> [Description of the task]:
Setting aside any pictures, reproduce the data exactly.

> [Entries supplied]:
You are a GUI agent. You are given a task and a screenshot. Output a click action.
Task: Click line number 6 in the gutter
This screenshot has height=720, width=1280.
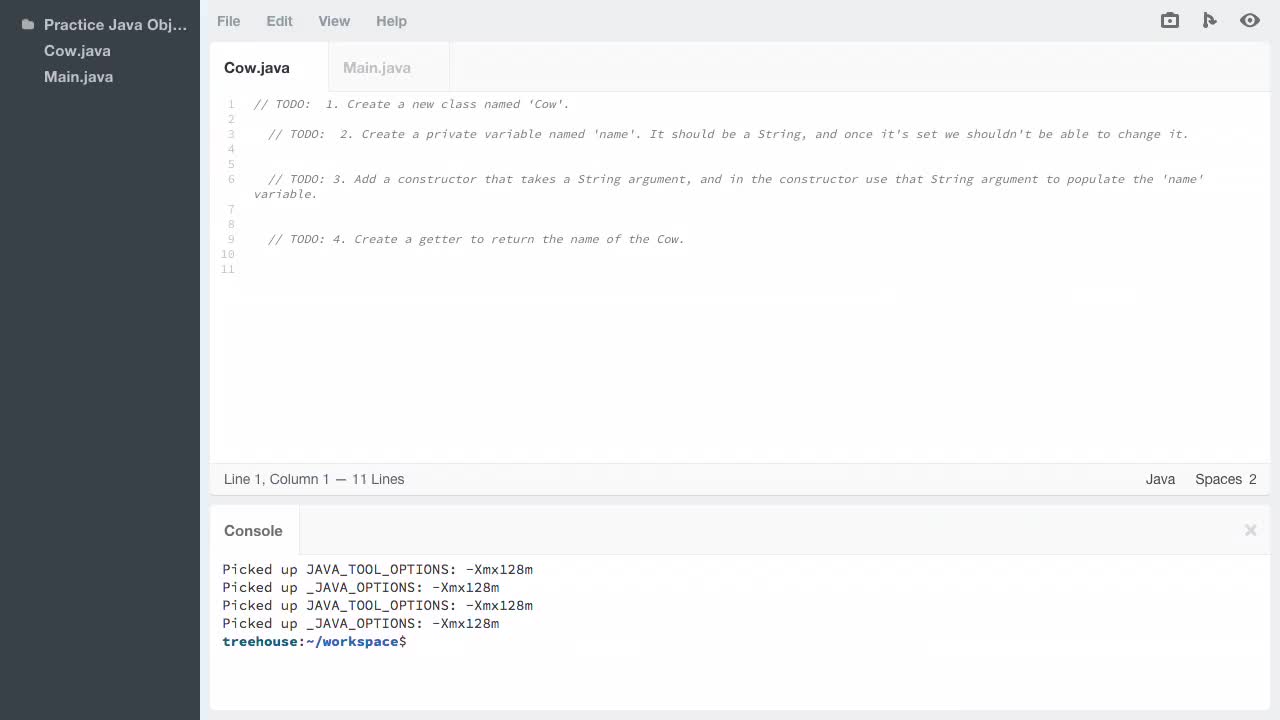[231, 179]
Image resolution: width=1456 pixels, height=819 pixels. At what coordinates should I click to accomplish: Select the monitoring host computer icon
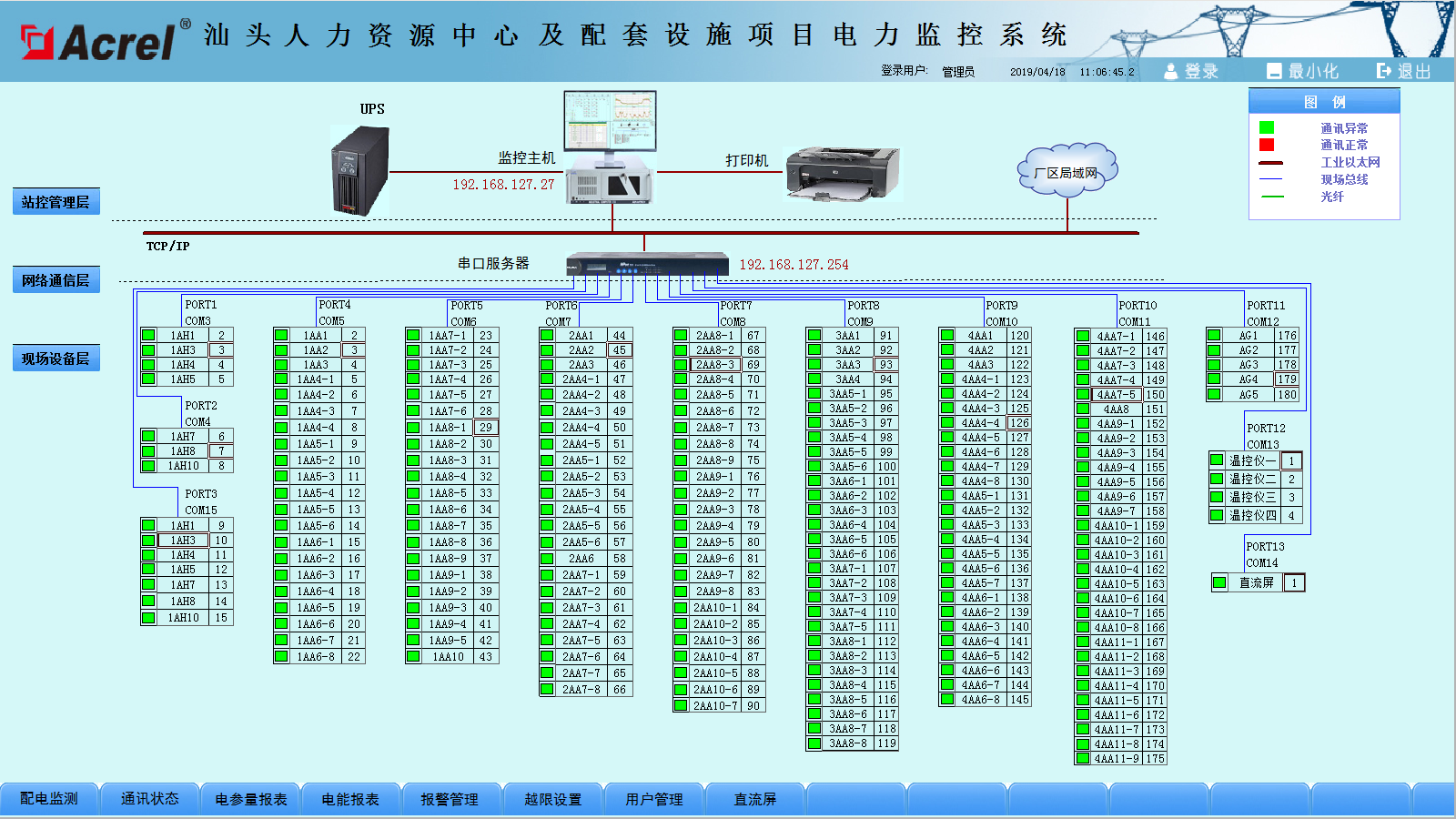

> [Task result]:
You are a GUI agent. You are given a task and a screenshot. Output a click action.
Task: Click line number 6 in the gutter
This screenshot has height=720, width=1280.
[231, 179]
Image resolution: width=1456 pixels, height=819 pixels. At what coordinates should I click to accomplish: Select the monitoring host computer icon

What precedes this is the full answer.